START Listed entries
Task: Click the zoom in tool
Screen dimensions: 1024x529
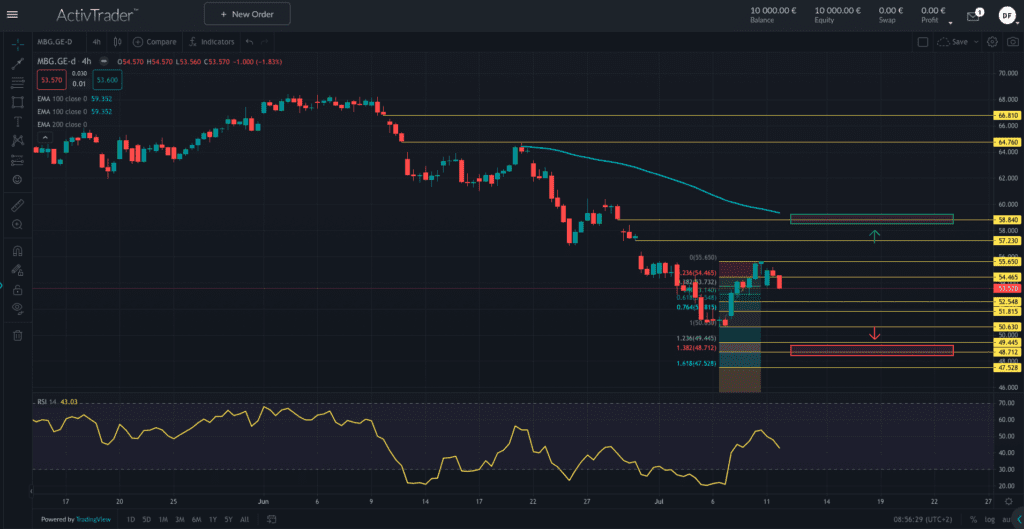Action: point(17,225)
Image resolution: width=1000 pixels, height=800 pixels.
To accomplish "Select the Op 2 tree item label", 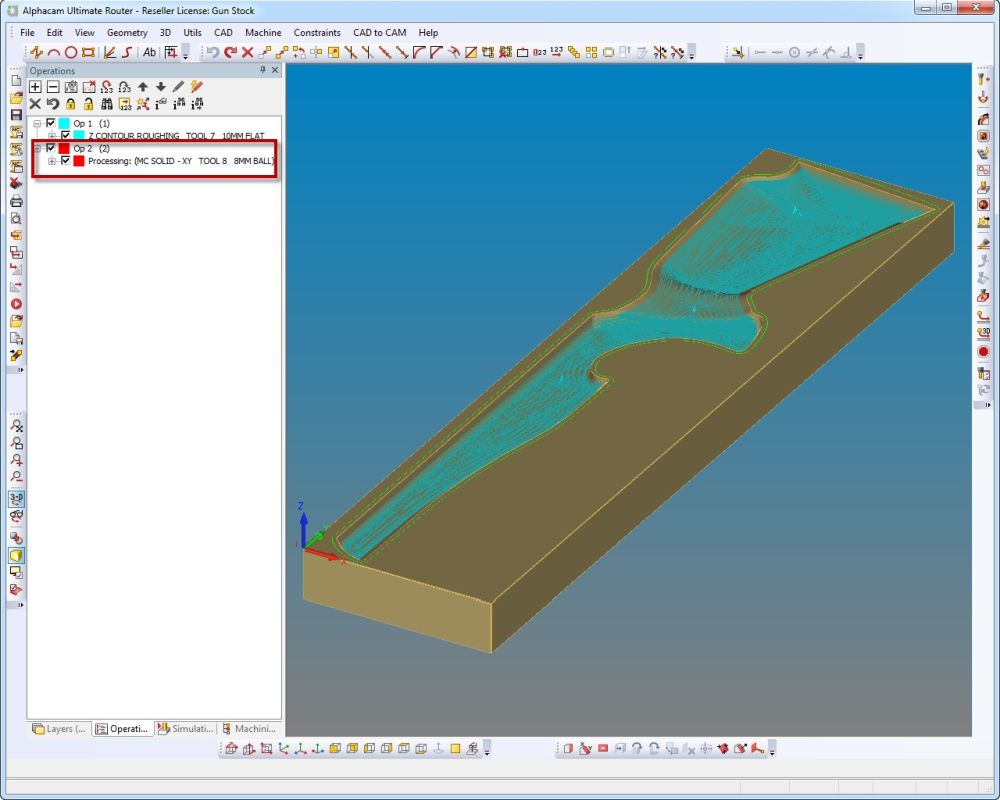I will pyautogui.click(x=83, y=148).
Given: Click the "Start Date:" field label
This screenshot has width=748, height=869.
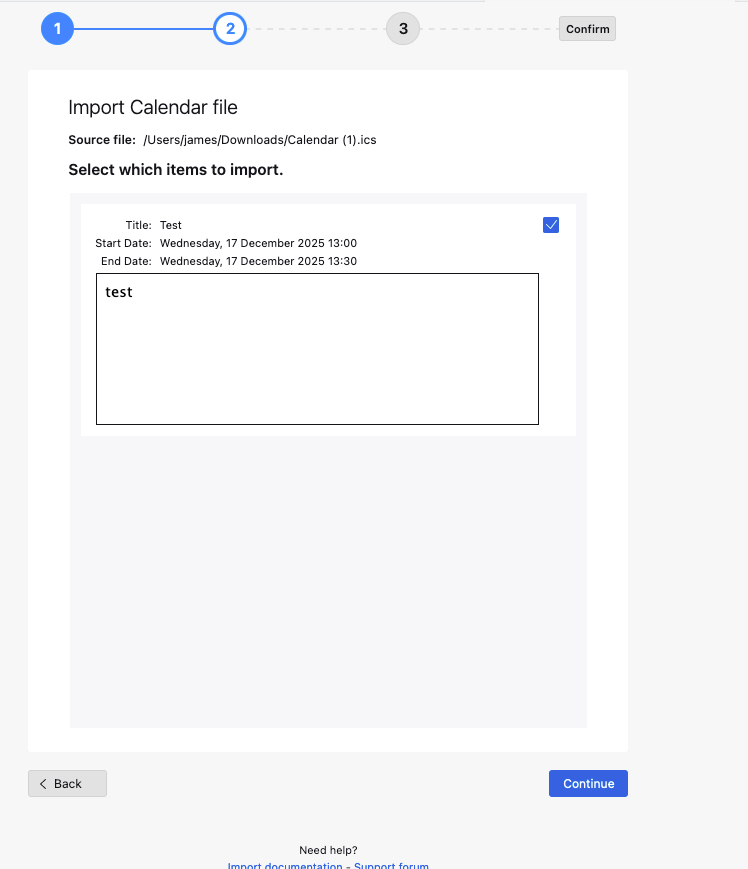Looking at the screenshot, I should pos(123,243).
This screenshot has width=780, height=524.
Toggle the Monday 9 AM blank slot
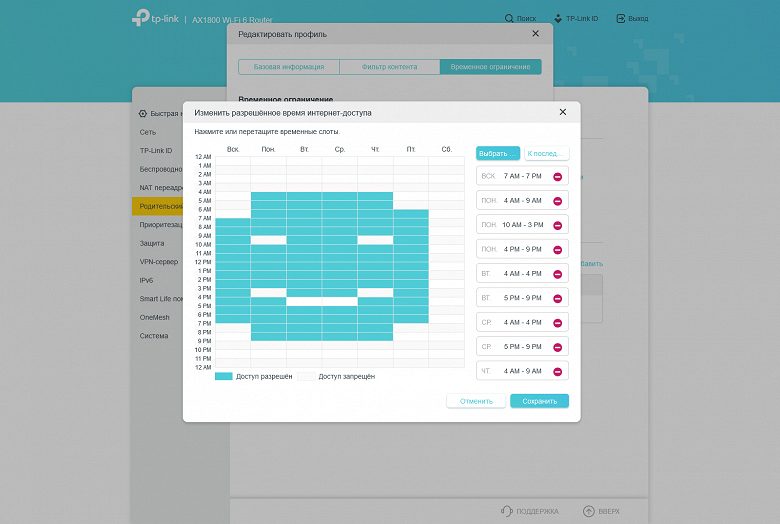[269, 240]
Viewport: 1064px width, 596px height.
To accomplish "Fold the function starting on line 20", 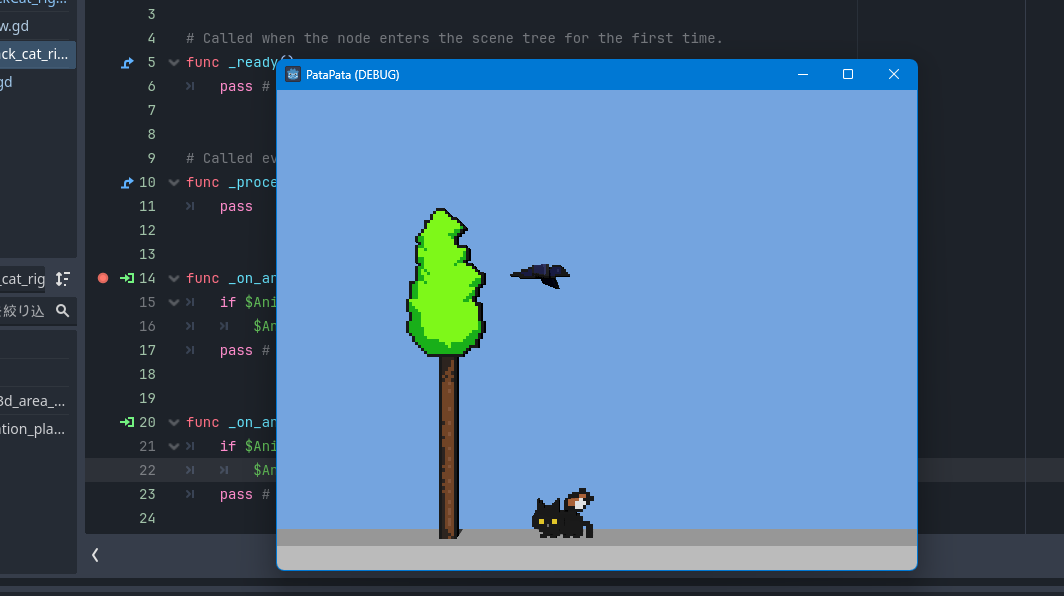I will tap(175, 423).
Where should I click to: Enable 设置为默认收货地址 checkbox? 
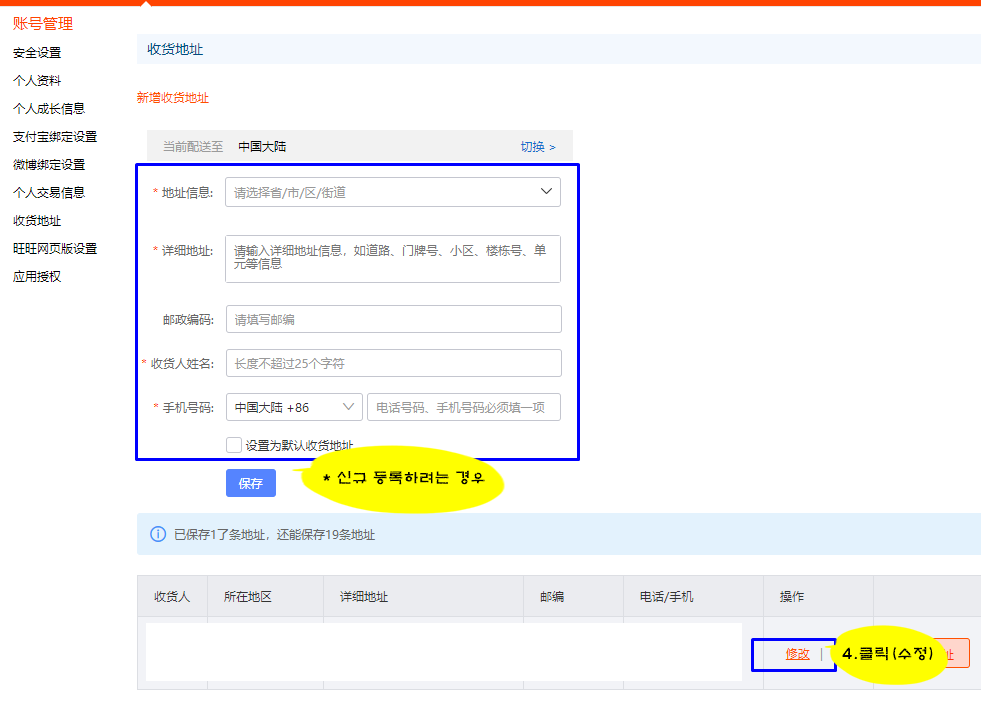(234, 444)
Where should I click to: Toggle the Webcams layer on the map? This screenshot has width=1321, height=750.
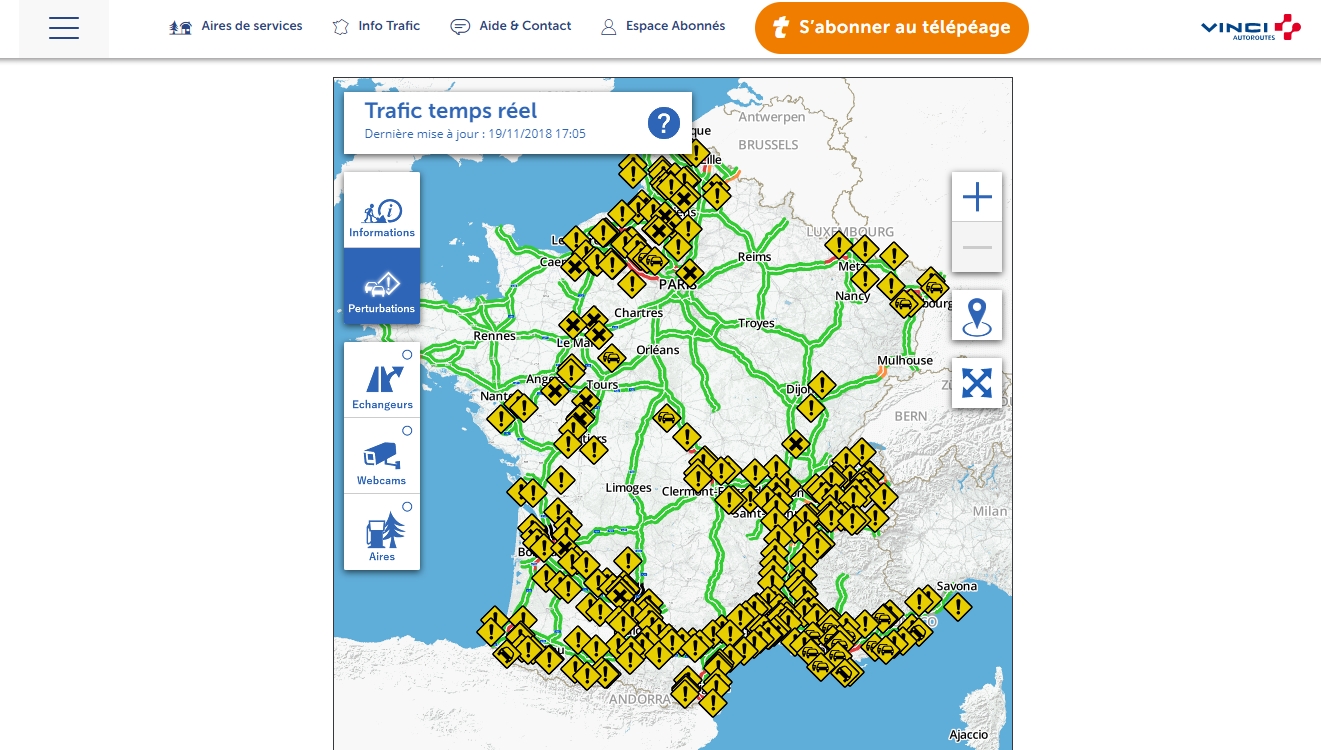tap(382, 456)
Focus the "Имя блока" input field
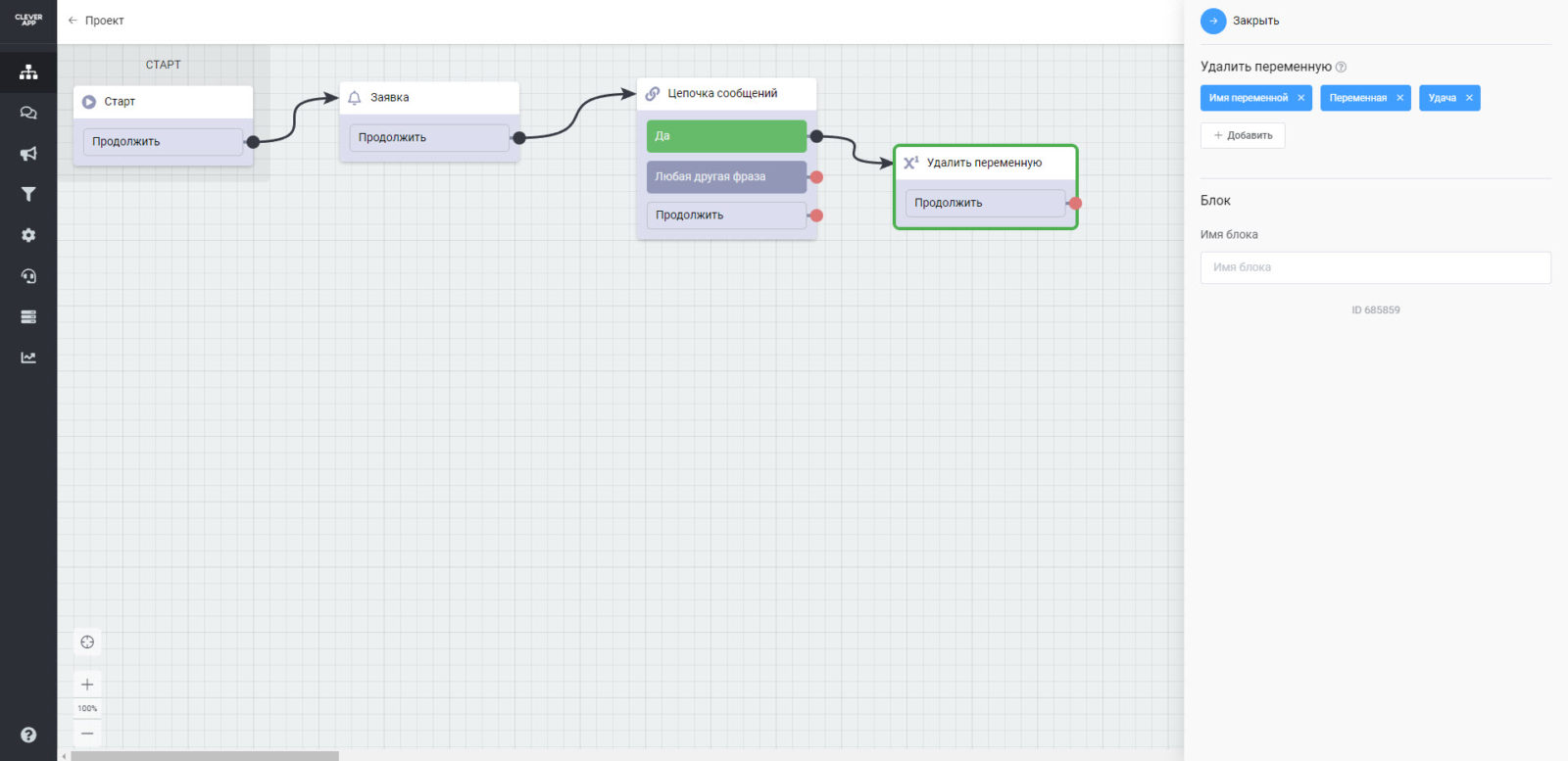The height and width of the screenshot is (761, 1568). pyautogui.click(x=1375, y=267)
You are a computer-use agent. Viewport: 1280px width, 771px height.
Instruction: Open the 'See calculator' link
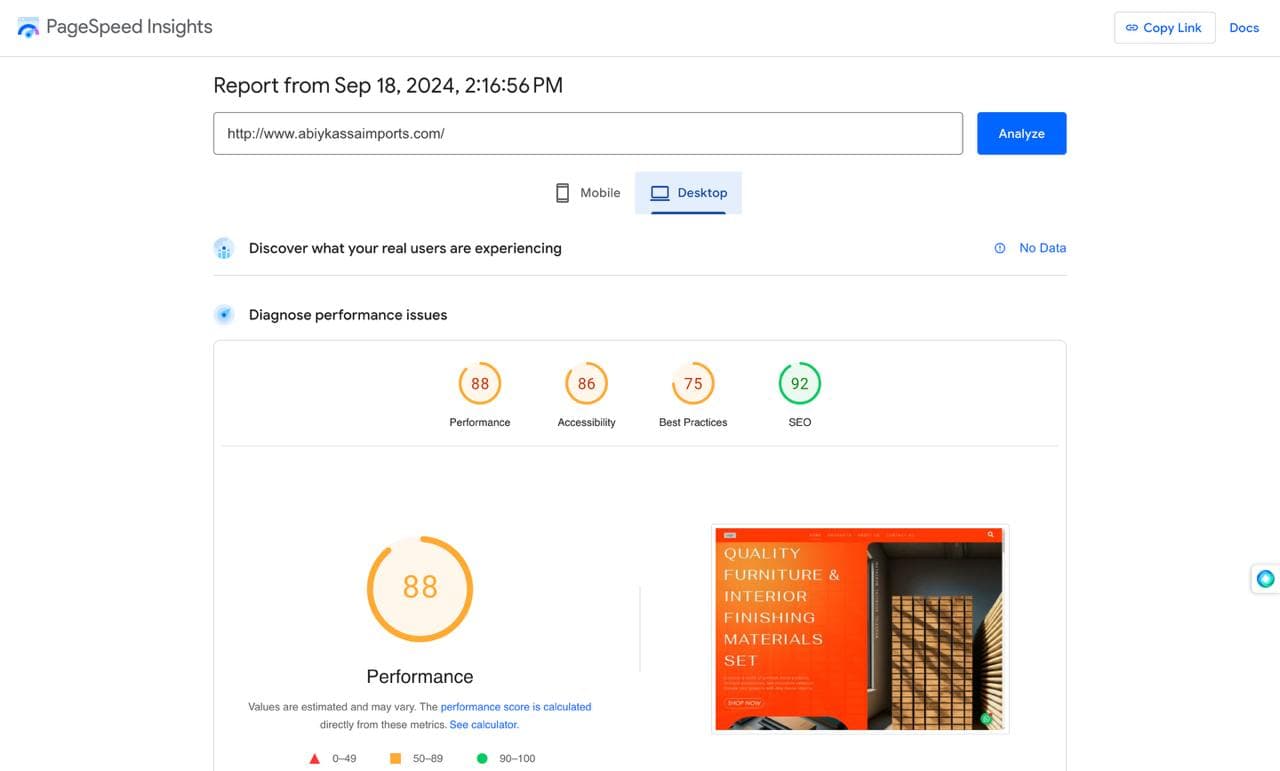484,725
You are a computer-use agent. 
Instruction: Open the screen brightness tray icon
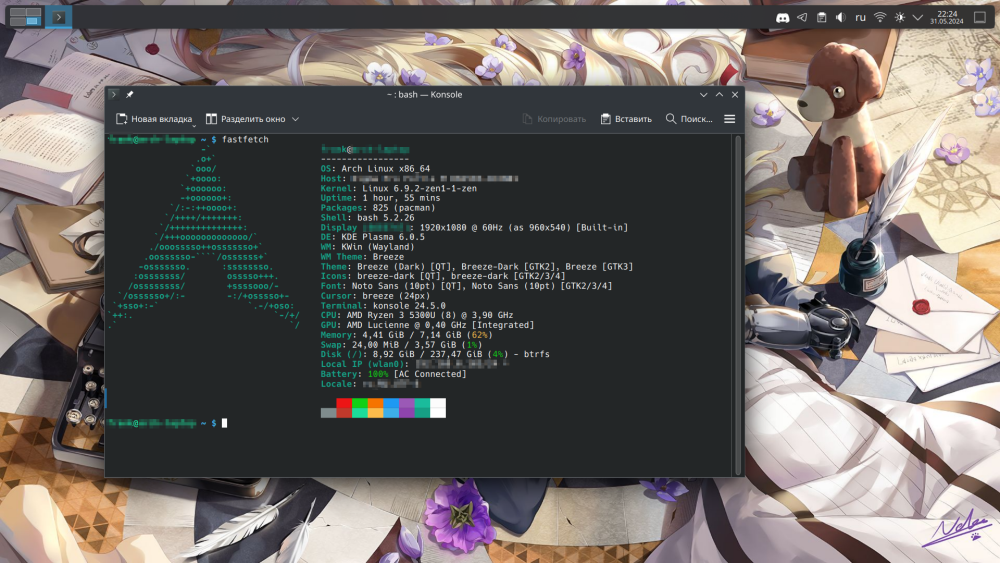pos(899,17)
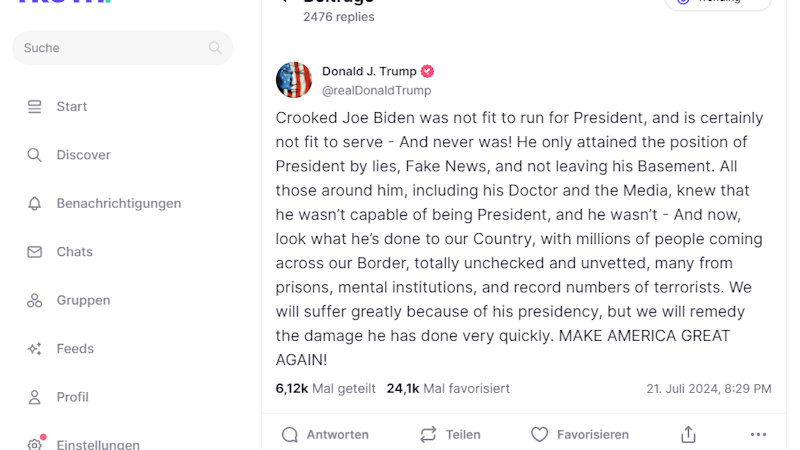The height and width of the screenshot is (450, 800).
Task: Click the Profil person icon
Action: [x=35, y=397]
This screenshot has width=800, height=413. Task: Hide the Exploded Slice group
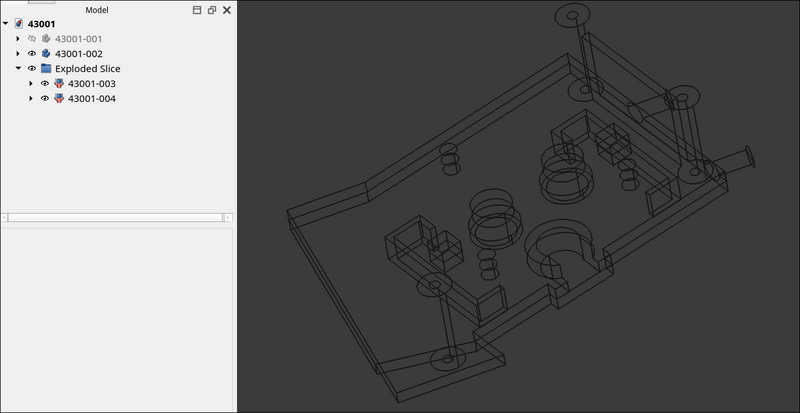(x=32, y=69)
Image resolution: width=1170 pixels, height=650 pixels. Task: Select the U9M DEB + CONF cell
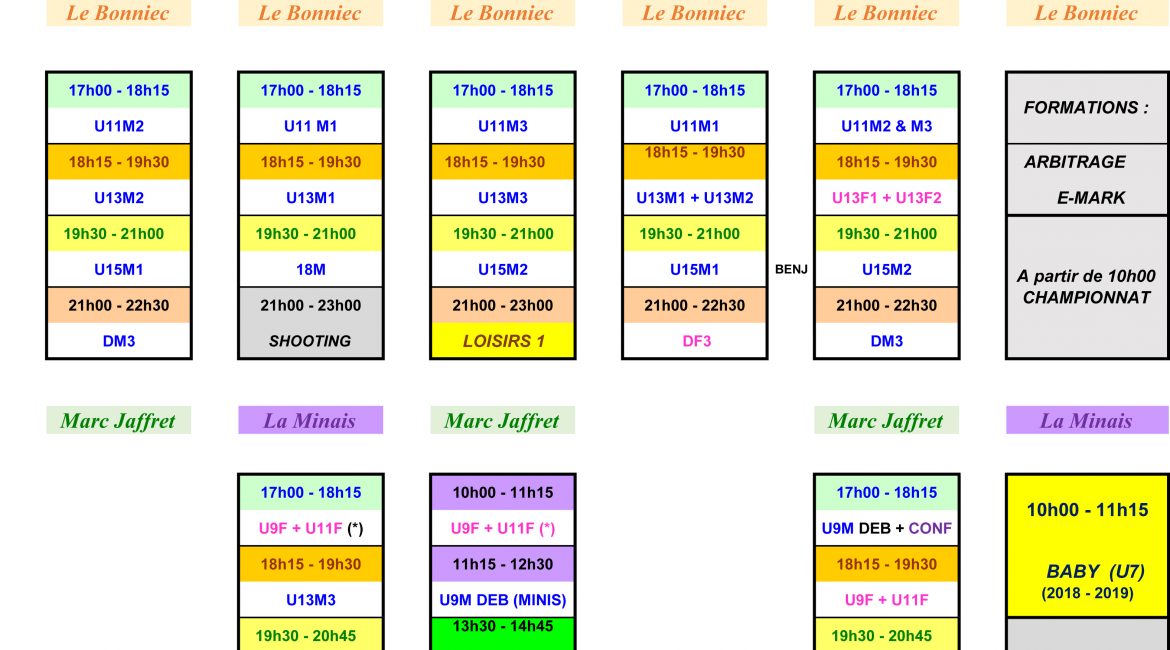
END Listed entries
Try it: Take the lines from the one holding "Instruction: Open the 'See calculator' link" through the final line of the listing above and copy them exactly, both ends included, with no pictures.

Your response:
Instruction: Open the 'See calculator' link
484,725
You are a computer-use agent. 
Instruction: Open the screen brightness tray icon
pos(899,17)
The height and width of the screenshot is (450, 800).
Task: Click the Profil person icon
Action: [x=35, y=397]
This screenshot has width=800, height=413. Task: Hide the Exploded Slice group
(x=32, y=69)
Image resolution: width=1170 pixels, height=650 pixels. Task: Select the U9M DEB + CONF cell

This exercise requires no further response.